Researchers developed and tested LiverPRO, a software tool designed to detect clinically significant liver fibrosis early in people seen in primary care settings. The study was a prospective cohort study that included six independent cohorts from Denmark, Germany, and England involving patients with steatotic liver disease caused by alcohol use or metabolic dysfunction. LiverPRO was built using data from nine routine blood tests including AST, ALP, GGT, INR, albumin, sodium, bilirubin, platelets, and cholesterol along with age. The tool was trained to identify two key outcomes:
Clinically significant fibrosis (≥F2)
Advanced fibrosis (≥F3)
It was developed using fractional polynomial regression and validated against liver stiffness measured by transient elastography (≥8 kPa and ≥12 kPa).
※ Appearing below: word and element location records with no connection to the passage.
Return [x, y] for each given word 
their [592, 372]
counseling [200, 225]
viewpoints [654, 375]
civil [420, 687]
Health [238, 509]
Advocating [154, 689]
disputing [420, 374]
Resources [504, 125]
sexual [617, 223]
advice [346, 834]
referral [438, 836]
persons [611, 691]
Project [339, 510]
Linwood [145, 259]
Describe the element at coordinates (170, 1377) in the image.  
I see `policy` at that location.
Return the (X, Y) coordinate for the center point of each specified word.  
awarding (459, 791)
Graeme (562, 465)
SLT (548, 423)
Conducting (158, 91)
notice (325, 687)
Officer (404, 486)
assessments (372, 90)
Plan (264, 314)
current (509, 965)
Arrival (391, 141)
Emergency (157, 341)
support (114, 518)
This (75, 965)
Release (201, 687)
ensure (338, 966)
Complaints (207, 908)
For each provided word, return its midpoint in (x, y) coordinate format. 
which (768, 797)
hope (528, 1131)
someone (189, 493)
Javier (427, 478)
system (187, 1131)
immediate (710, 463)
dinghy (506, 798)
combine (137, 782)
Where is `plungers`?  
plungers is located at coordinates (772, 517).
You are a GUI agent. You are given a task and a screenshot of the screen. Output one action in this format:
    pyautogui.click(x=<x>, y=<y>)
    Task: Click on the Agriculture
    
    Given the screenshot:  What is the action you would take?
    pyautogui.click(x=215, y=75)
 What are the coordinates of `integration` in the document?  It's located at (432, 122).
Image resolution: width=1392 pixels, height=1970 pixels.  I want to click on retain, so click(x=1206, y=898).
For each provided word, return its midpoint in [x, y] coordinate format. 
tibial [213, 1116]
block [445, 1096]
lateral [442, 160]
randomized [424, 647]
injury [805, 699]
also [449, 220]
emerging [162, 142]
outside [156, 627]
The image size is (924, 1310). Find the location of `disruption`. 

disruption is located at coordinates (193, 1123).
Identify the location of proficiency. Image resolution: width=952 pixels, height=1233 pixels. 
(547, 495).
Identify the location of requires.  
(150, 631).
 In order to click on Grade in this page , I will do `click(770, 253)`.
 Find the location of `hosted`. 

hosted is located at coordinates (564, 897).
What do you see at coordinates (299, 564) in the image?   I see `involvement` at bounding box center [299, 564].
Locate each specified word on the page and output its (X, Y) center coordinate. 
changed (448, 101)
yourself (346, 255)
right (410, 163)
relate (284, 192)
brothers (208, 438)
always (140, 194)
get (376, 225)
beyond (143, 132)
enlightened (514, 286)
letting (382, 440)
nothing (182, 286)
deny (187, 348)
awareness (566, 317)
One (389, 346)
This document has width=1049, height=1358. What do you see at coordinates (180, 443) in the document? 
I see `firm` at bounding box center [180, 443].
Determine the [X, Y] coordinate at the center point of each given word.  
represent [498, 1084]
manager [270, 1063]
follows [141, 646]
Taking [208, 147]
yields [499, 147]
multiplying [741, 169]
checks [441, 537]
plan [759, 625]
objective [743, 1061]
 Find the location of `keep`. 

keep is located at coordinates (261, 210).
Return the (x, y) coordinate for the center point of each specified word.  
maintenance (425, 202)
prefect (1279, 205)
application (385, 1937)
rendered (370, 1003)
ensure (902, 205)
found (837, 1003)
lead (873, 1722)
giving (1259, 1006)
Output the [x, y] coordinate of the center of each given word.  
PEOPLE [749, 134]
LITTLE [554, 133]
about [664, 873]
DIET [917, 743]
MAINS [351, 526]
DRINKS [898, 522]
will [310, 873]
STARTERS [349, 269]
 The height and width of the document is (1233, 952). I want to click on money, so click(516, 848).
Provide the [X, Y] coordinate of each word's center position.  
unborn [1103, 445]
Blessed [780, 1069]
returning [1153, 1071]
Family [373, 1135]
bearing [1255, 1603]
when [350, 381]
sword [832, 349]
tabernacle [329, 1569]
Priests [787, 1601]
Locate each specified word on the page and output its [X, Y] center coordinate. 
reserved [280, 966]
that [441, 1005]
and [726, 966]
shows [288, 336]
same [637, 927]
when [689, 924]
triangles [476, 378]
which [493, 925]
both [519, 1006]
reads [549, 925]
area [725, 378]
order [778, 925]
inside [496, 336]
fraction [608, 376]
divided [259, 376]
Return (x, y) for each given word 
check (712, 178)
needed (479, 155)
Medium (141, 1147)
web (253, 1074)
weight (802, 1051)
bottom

Researchers also assessed its ability to predict liver-related events over 2 and 5 years.
Key Findings
In the development cohort (n=462), LiverPRO accurately diagnosed significant fibrosis.
In the DECIDE validation cohort (n=6,468), LiverPRO achieved an AUC of 0.80, similar to advanced tests like Enhanced Liver Fibrosis (ELF) (AUC 0.78) and LiverRisk score (AUC 0.81).
LiverPRO performed better than the Fibrosis-4 (FIB-4) index (AUC 0.69) and the NAFLD Fibrosis Score (AUC 0.74).
The tool can adapt based on which blood test results are available.
LiverPRO is a reliable, accurate, and adaptable tool that can help detect significant liver fibrosis, estimate liver stiffness, and predict future liver-related complications in primary care settings.